WeChat (微信) Android 8.0.71 beta brings UI tweaks, new “Service Account” shortcut and icon changes

Overview

It has been reported by IT之家 (ithome) that WeChat (微信), the flagship app from Tencent (腾讯), pushed an Android test build 8.0.71 on April 14 that surfaces a handful of user-interface and navigation changes. Why should Western readers care? Because WeChat is not just a messenger in China — it is the primary gateway for payments, commerce and publisher content for hundreds of millions of users, so small UI moves can reshape discoverability and commerce flows.

What’s new in 8.0.71

The most visible addition is a new "Service Account" option in the Add Friends flow (WeChat -> + -> Add Friends), labeled "get more shopping information and services" and allowing direct search for service-type public accounts. This follows an earlier icon refresh in February that swapped the old red shopping-bag-plus-receipt symbol for a light-blue double-diamond. The beta also tweaks the article-listening and floating-subtitle behavior — tapping the subtitle opens a large-text transcript that effectively exposes the article’s original text — and refreshes the "post image" (发贴图) icon in the Public Account personal center on Android (iOS still shows the old photo icon). The public-account home page categories expanded from four to five with a new "Articles" tab that shows full headline covers and clearer separation by date; the Android article view is more visually prominent than iOS, which continues to use smaller thumbnails and fewer date dividers.
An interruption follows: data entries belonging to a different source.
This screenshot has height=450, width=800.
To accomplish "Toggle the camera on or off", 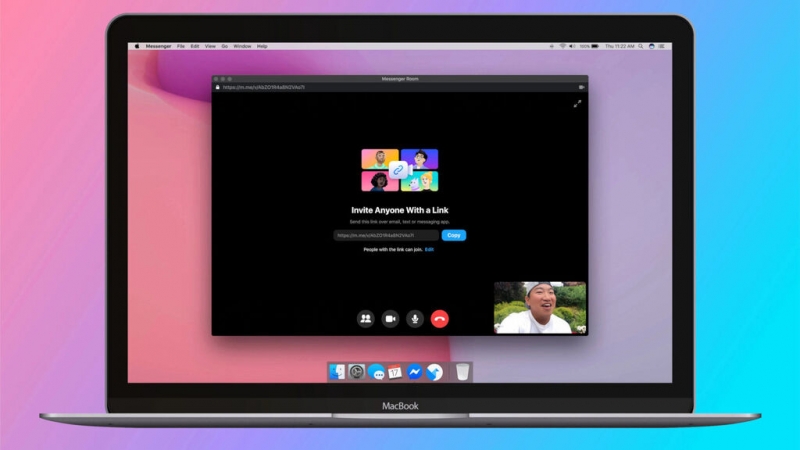I will pyautogui.click(x=390, y=319).
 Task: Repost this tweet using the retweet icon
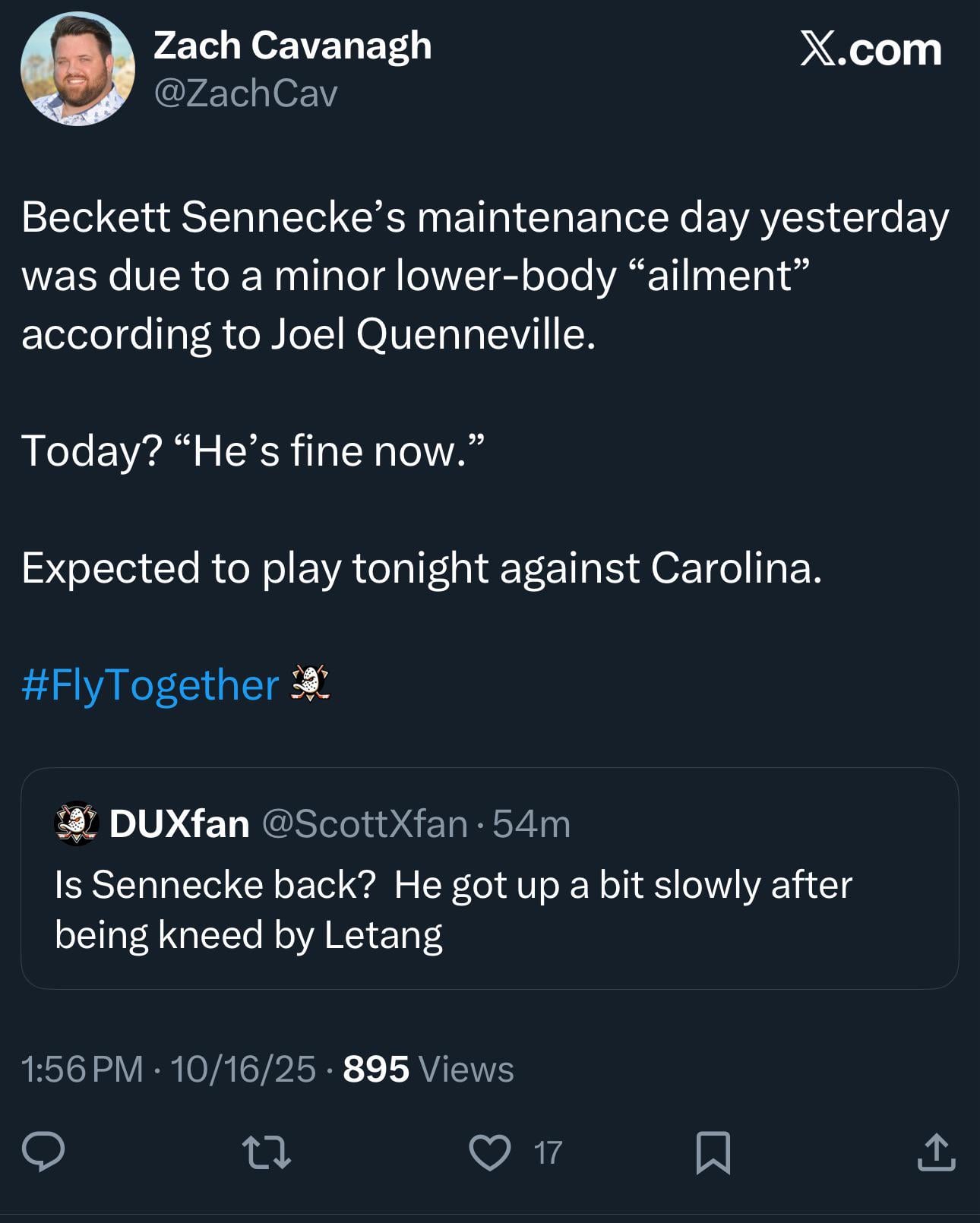[266, 1152]
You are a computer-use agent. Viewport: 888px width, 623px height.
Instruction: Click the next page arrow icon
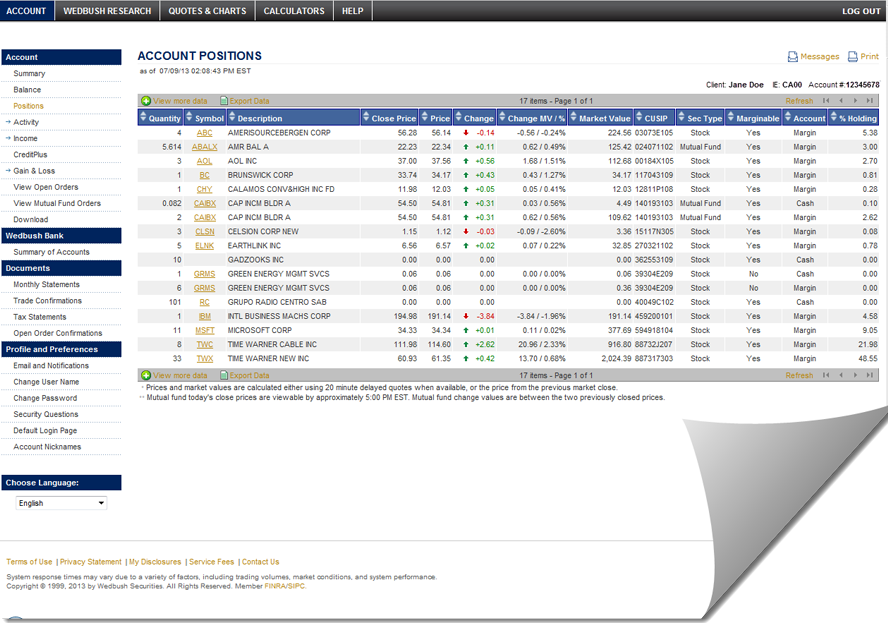[x=856, y=100]
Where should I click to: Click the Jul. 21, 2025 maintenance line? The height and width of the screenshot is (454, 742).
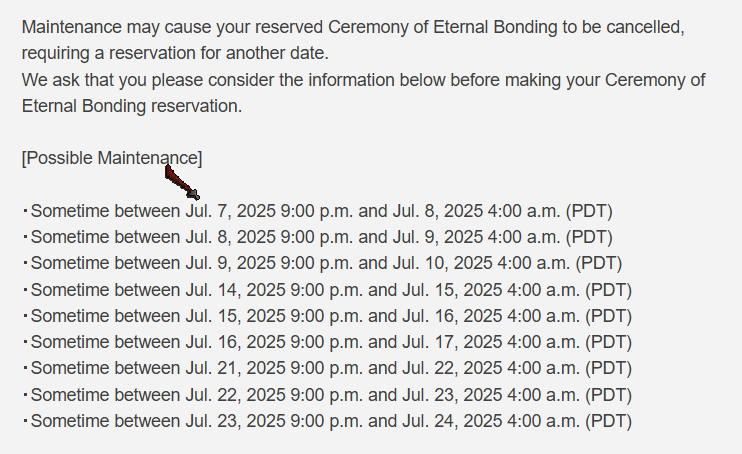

Separately, 贴图 (sticker/post-image) content now has its own space under “All” and displays each item as a forwarded-card style.

Rollout, timing and context

IT之家 reports that this Android test may graduate to a stable release in about two weeks; it has also been reported that iOS 8.0.71 could enter beta soon or be released directly. As always with Tencent’s rollouts, features are being deployed via staged gray-scale, so many users may not see changes immediately even after updating. These product refinements come amid ongoing geopolitical scrutiny of Chinese apps overseas — past U.S. efforts to restrict WeChat make Western observers attentive to how Chinese platforms balance social, commercial and regulatory priorities — but the current changes appear focused on surfacing commerce and publisher content within the app rather than on cross-border policy issues.